Born: November 2, 1924 Primary Instrument: Producer
Rudy Van Gelder - recording engineer, master audiophile
Rudy Van Gelder started recording artists such as Miles Davis and Cannonball Adderley in the early 50's, in the comfort of his parent’s living room. It wasn't until 1959 that he opened his studio on Englewood Cliffs and along with Alfred Lion, changed the way Jazz was being recorded. In the fifty plus years that Rudy has been working it is estimated that he has recorded, mixed and mastered over 2000 albums not only for Blue Note but Verve Records, Impulse!, CTI and many others.
Blue Note Records founder Alfred Lion and Van Gelder first met when musician Gil Melle introduced them in 1953. Lion was impressed with the sonic clarity of Van Gelder's recordings, and he made sure that Van Gelder recorded most Blue Note sessions from 1953 to 1967. The signature “Blue Note Sound” is really a culmination of Lion's devotion to hard bop jazz, Van Gelder's meticulous pursuit of accurately capturing that improvisatory music and the remarkable playing of the musicians on those sessions from Van Gelder's first studio in Hackensack, N.J. These days, Van Gelder operates from a state-of-the-art digital facility in Englewood Cliffs, N.J., where he is working with re-issue producer Michael Cuscuna on the RVG Series.
Van Gelder started recording musicians in his parents' living room in Hackensack as a hobby. Overwhelming demand from musicians and producers forced him to quit his day job as an optometrist and record music full time. Before he started making his own records, Van Gelder simply wanted to re-create the audio experience of live music, his love for jazz and hearing it played back accurately led him to audiophile equipment stores.

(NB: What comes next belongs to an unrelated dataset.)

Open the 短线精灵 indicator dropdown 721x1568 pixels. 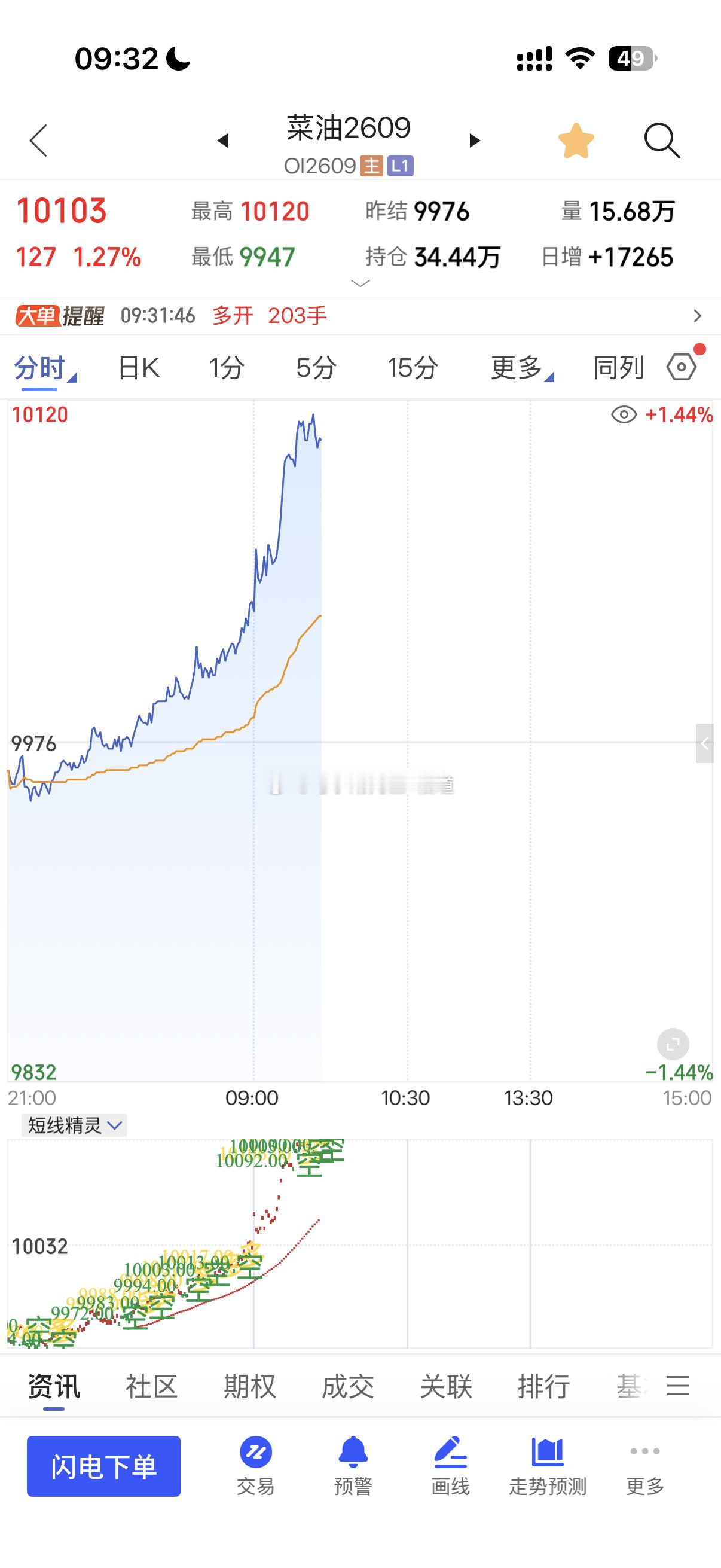click(x=74, y=1125)
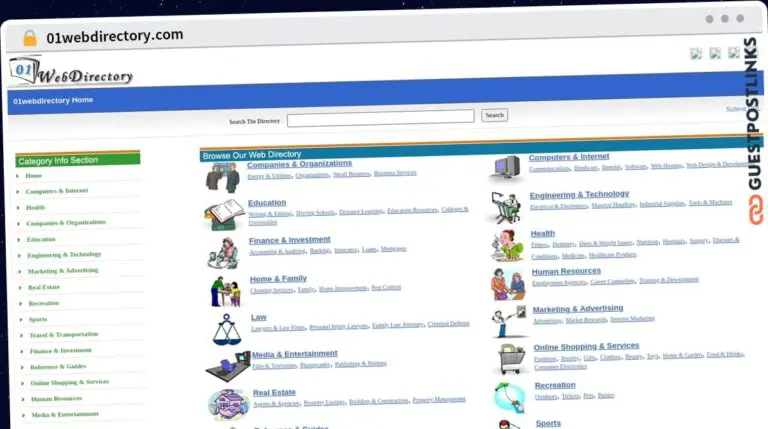Expand Travel & Transportation in the sidebar
Screen dimensions: 768x429
pyautogui.click(x=63, y=335)
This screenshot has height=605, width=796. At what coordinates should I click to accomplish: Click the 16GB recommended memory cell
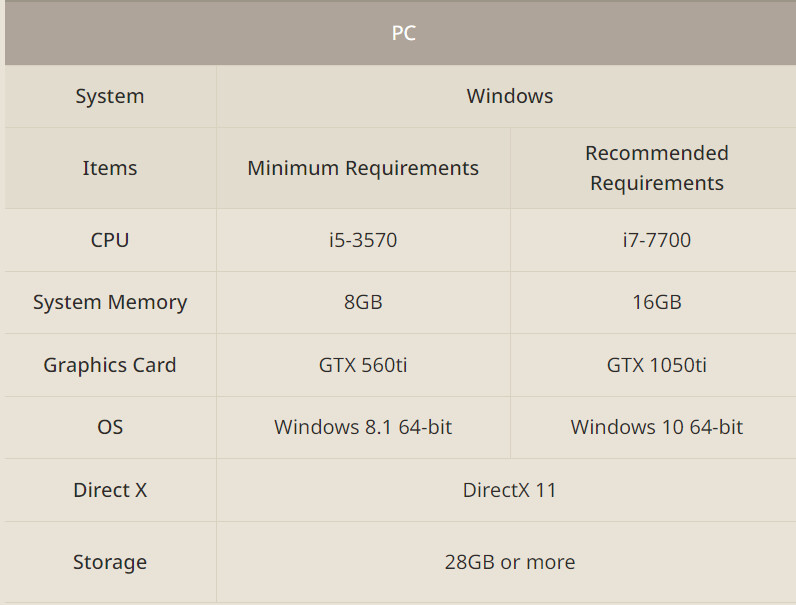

“When I first started, I was interested in improving the quality of the playback equipment I had,” Van Gelder explains. “I never was really happy with what I heard. I always assumed the records made by the big companies sounded better than what I could reproduce. So that's how I got interested in the process. I acquired everything I could to play back audio: speakers, turntables, amplifiers.“When I started making records, there was no quality recording equipment available to me,” he continues. “I had to build my own mixer.
These days, Van Gelder is also an enthusiastic supporter of digital audio and an avid learner of new gear and software. “I believe today's equipment is fantastic,” he says. “I wouldn't want to face a session without the editing capabilities of digital. There are still maintenance and reliability issues. Tech support helps. From my viewpoint, the essential difference between analog and digital is that analog does not like to be copied,” Van Gelder continues. “After the original is recorded, edited and mixed, then what? You need a digital delivery medium. In that sense, the final product can be much higher quality than in the '70s.”
Despite his considerable reputation in the jazz world, Mr. Van Gelder deflects any credit for the sounds he has recorded over the decades. He says that praise should go to the musicians, and to the producers who hire and direct them.
In the final analysis of Rudy Van Gelder, he established the standard for sonic excellence on a par with that of the many great and legendary musicians he recorded over the decades. He has certainly done that. And it's a legacy that Blue Note is preserving. The label has established The Rudy Van Gelder Series, which consists of more than 200 classic Blue Note albums remastered by him. And Blue Note recently released Blue Note Perfect Takes, a collection of essential tracks that Mr. Van Gelder picked for their sonic and musical excellence; the collection also includes an interview with him on DVD.